Crossroads and Characters
24. PAULEY? POLLY?
There is a spot on Dunning Burn which attracts children who love to swim. This pool is,called locally The Polly, for reasons unfathomable. How it is spelled is also uncertain, one historian of the last century writing it as 'Pauley'.
Local names attach to many parts of the Burn. Far up the Den, alongside one of the district's finest nature walks, is a place called Willie Dun's Damhead. It was from here in 1872 that Dunning drew the water for its first piped system, which supplied a number of fountains and standpipes around the village.
Jenny's Gush is another local name for a small water-fall in the Den, and in the village itself is a pool called Bobbie's Linn, located below where the village gaol and police station was once housed, hence the Bobbie.
Nowadays the Burn no longer supplies water for the village which comes from a reservoir in Strathearn.

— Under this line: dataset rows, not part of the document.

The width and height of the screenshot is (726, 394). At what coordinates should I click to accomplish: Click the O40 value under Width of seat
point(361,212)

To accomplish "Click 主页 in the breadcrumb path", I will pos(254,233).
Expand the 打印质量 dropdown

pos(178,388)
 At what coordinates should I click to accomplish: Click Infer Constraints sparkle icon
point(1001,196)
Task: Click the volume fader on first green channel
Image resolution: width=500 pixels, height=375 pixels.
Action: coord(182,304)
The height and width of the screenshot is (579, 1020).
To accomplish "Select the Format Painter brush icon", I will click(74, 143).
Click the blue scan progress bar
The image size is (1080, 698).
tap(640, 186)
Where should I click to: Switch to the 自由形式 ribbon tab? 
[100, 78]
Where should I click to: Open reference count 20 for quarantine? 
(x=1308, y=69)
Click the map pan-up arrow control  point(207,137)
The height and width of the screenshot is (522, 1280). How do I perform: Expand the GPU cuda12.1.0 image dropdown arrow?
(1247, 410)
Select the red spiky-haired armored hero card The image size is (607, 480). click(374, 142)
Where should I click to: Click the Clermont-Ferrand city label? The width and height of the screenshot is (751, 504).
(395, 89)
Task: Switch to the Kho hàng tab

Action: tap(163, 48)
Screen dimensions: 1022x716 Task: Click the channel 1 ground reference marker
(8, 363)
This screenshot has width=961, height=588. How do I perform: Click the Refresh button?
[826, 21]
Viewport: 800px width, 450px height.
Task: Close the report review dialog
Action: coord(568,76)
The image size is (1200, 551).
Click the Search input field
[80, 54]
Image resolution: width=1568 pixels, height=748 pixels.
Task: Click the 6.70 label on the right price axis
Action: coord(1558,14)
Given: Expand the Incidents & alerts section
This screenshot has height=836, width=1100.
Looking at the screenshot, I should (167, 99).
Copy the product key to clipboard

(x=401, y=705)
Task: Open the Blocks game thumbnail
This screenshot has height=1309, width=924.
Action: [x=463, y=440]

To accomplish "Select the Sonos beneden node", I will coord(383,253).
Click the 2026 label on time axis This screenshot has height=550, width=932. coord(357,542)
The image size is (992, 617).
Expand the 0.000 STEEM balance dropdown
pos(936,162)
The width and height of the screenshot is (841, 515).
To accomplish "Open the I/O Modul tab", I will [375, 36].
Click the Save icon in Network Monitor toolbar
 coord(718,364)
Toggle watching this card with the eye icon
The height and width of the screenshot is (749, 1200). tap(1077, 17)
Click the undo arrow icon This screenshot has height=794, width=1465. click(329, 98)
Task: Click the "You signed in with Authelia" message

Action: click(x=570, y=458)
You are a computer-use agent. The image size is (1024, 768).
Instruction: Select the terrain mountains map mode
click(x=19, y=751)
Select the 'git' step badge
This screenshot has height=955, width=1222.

In the old days villagers were quite proud of the quality of the water drawn from the Burn. During the war Dunning, like many other places in Scotland, received a quota of refugees from the major cities, and one villager recalls helping out at the local school when a group of youngsters from Glasgow arrived. 'Can ye gi' me a glass o' water, mister' asked one, and the villager gladly offered a glassful. 'Och,' said the youngster with disgust, pushing it away, 'I'm not drinkin' that!' It was then, examining the rejected glassful, that the villager realized for the first time just how brown and how full of life was the water which he had been drinking all his life.